Un 2023 di recessione per Italia e Germania. Crescita frenata per Eurozona, Stati Uniti e Cina. Le nuove previsioni del Fondo monetario internazionale fotografano il concretizzarsi dei rischi indicati dagli analisti: se per il 2022 la crescita globale resta confermata al 3,2%, quella stimata per il 2023 subisce un altro taglio, che la riduce al 2,7%. Si tratta del dato più basso dal 2001, fatta eccezione per le recessioni innescate dalla crisi finanziaria e dal Covid-19. Una situazione che ha spinto il capo-economista del Fondo Pierre-Olivier Gourinchas a scrivere: “Il peggio deve ancora arrivare”.
Per l’Italia, l’Fmi prevede una diminuzione del Pil dello 0,2% nel 2023. Per il 2022, invece, la crescita dovrebbe attestarsi al 3,2%. Si arresta la discesa del debito pubblico, che resta attorno al 147% nel 2022 e nel 2023, dal 151% del 2021, mentre il deficit è stimato al 5,4% quest’anno e al 3,9% nel 2023 (il Patto di stabilità ora congelato prevede il tetto massimo del 3%).
Non va bene neanche per la prima economia europea.

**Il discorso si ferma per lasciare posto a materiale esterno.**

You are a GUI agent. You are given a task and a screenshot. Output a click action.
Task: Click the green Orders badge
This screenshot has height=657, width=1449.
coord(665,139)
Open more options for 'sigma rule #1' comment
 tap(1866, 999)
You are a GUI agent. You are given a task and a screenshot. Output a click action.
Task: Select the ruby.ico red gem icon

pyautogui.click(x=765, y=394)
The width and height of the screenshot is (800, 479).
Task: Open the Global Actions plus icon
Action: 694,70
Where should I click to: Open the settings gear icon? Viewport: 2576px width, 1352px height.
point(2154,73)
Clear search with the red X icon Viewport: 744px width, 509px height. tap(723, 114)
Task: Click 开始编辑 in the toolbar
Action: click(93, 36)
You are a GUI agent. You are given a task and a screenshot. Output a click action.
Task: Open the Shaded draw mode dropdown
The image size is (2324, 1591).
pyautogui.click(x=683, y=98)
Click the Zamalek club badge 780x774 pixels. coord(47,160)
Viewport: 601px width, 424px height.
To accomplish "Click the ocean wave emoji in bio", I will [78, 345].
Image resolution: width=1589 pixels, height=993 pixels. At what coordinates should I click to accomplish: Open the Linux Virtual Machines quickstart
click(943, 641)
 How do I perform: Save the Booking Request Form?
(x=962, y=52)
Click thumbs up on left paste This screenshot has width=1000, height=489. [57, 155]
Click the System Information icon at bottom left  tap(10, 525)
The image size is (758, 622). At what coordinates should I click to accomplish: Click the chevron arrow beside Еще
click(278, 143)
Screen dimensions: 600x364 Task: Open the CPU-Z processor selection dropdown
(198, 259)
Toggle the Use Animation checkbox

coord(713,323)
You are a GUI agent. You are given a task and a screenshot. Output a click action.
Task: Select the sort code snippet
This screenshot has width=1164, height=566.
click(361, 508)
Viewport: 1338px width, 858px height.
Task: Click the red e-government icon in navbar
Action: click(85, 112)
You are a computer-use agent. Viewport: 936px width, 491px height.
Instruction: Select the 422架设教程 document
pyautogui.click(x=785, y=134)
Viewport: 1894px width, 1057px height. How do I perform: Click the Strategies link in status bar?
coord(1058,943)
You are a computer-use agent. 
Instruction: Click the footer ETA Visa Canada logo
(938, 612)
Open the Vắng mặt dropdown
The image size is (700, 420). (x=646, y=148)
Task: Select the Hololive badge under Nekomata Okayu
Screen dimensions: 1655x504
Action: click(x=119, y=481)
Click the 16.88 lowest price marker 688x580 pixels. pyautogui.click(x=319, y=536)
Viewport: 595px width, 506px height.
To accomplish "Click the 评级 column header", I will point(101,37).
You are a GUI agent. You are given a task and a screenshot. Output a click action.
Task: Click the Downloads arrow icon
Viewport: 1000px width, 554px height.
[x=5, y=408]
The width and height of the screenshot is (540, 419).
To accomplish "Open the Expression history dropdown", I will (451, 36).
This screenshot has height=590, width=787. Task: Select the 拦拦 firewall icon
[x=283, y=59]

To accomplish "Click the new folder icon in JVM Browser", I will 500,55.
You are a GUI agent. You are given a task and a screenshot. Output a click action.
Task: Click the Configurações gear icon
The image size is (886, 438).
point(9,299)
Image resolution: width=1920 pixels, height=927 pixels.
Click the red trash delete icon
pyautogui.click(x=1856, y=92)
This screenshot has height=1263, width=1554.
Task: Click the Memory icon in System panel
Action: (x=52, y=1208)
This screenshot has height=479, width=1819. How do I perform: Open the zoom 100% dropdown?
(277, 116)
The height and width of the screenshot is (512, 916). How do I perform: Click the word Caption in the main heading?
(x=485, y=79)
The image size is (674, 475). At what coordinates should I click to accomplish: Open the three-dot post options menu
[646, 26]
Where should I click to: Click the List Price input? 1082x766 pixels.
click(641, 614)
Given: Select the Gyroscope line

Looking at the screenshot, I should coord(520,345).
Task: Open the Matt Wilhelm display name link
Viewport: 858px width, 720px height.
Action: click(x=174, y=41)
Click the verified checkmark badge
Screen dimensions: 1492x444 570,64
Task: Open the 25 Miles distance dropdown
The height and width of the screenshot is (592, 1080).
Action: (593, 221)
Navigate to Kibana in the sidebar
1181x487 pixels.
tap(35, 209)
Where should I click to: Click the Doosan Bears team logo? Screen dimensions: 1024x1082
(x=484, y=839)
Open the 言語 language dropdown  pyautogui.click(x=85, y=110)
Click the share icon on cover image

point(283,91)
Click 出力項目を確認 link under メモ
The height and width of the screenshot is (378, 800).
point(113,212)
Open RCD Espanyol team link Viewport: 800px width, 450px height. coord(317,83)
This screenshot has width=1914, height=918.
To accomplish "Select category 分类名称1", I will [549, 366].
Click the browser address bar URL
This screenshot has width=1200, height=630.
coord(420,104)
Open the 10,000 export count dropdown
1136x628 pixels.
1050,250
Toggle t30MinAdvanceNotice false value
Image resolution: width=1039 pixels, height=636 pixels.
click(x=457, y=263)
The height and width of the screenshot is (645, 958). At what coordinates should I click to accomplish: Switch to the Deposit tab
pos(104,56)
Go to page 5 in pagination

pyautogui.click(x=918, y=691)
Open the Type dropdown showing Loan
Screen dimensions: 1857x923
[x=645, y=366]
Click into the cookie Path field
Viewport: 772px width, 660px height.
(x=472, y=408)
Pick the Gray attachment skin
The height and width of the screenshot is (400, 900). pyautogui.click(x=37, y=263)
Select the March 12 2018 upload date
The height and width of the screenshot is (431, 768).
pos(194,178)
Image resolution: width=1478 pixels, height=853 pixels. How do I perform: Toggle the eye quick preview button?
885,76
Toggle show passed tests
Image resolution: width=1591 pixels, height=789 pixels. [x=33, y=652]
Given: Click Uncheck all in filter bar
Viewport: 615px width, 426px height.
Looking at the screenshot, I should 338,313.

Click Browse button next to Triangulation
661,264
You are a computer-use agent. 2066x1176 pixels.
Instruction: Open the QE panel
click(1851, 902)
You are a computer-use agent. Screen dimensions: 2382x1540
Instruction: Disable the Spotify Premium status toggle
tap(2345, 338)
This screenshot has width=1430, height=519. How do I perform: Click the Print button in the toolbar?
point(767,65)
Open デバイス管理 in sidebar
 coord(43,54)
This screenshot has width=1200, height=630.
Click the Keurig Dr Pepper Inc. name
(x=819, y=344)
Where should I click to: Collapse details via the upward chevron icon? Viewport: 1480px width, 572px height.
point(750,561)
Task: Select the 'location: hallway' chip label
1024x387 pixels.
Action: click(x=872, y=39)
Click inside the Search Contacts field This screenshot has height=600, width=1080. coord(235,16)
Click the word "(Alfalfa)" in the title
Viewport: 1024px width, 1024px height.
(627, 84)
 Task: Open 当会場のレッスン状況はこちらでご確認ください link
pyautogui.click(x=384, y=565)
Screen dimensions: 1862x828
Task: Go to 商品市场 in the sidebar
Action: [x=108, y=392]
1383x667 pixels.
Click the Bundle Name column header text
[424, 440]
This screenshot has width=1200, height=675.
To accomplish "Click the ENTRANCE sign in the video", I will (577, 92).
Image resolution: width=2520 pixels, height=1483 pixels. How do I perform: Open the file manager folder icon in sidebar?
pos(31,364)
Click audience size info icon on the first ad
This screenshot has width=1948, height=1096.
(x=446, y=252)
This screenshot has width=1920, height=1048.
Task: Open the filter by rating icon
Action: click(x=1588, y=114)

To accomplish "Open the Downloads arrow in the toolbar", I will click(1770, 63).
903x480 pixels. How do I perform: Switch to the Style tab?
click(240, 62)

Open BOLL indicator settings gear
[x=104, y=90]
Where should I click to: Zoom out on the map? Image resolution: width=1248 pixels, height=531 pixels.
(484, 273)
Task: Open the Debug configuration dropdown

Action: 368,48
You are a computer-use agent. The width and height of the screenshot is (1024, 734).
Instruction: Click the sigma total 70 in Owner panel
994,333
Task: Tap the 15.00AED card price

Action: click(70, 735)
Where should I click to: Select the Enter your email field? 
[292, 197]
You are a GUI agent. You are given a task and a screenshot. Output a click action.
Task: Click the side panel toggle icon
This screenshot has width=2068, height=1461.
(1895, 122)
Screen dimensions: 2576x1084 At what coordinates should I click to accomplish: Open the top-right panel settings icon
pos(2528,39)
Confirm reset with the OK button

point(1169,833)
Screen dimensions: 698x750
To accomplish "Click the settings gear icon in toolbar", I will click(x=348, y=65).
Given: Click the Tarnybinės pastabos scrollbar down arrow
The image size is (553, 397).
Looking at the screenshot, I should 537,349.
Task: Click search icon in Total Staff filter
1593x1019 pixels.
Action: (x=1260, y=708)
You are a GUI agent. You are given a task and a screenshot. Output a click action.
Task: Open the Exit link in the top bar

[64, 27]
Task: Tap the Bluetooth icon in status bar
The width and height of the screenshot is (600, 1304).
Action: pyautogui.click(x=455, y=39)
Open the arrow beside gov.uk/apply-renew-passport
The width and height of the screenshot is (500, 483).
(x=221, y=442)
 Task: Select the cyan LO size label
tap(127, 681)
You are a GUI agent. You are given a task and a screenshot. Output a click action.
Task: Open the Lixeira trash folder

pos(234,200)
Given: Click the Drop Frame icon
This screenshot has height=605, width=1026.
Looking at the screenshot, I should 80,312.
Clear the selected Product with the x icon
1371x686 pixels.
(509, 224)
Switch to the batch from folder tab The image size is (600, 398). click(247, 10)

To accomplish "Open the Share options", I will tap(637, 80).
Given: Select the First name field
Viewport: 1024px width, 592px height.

La contrazione del Pil nel 2023 sarà per la Germania dello 0,3%, mentre nel 2022 salirà dell’1,5%.
Nell’Eurozona, la crescita economica è prevista al 3,1% nel 2022 e allo 0,5% nel 2023.
Il Pil negli Stati Uniti dovrebbe diminuire dal 5,7% nel 2021 all’1,6% nel 2022 e fermarsi all’1% nel 2023. Il reddito reale disponibile continua a scendere, frenando la domanda dei consumatori.
Anche nel Regno Unito si registra un rilevante passo indietro: la crescita, prevista al 3,6% nel 2022, si fermerà allo 0,3% nel 2023.
L’economia del Giappone, la terza al mondo, dovrebbe navigare in acque più tranquille, con crescita del Pil all’1,7% nel 2022 e all’1,6% nel 2023.
C’è poi la Cina: nel 2022, la crescita si ferma al 3,2%, la più bassa in più di quattro decenni (esclusa la crisi pandemica del 2020). Nel 2023, tuttavia, ci sarà un rimbalzo del 4,4%.
L’India si conferma la grande economia a più rapida crescita: nel 2022, il Pil salirà del 6,8%, seguito dal 6,1% atteso per l’anno successivo.
Continuano a migliorare le stime del Fondo per la Russia: nel 2022, la contrazione sarà del 3,4%, seguita da un ulteriore calo del 2,3% nel 2023. All’inizio dell’invasione si ipotizzavano crolli del Pil prossimi ai dieci-quindici punti percentuali. Ben più pesante appare la situazione dell’Ucraina, che quest’anno vedrà il Pil sprofondare del 35%.
Non c’è solo il Pil a preoccupare l’Fmi. Il pericolo più serio e imminente arriva – secondo l’Organizzazione con sede a Washington - dalla corsa dei prezzi al consumo. In questo caso, la raccomandazione è duplice: da un lato le Banche centrali devono continuare la stretta monetaria, dall’altro la politica fiscale non deve evitare di alimentare un’espansione della domanda che renderebbe più difficile la lotta all’inflazione.
L’Fmi avvisa che tra il rischio di stringere troppo (indebolendo più del dovuto le economie) e quello di stringere troppo poco, quest’ultimo è quello più grave, perché può innescare una spirale inflazionistica. L’inflazione dovrebbe raggiungere il picco verso la fine del 2022, ma resterà alta più a lungo del previsto, nonostante la frenata dell’economia globale.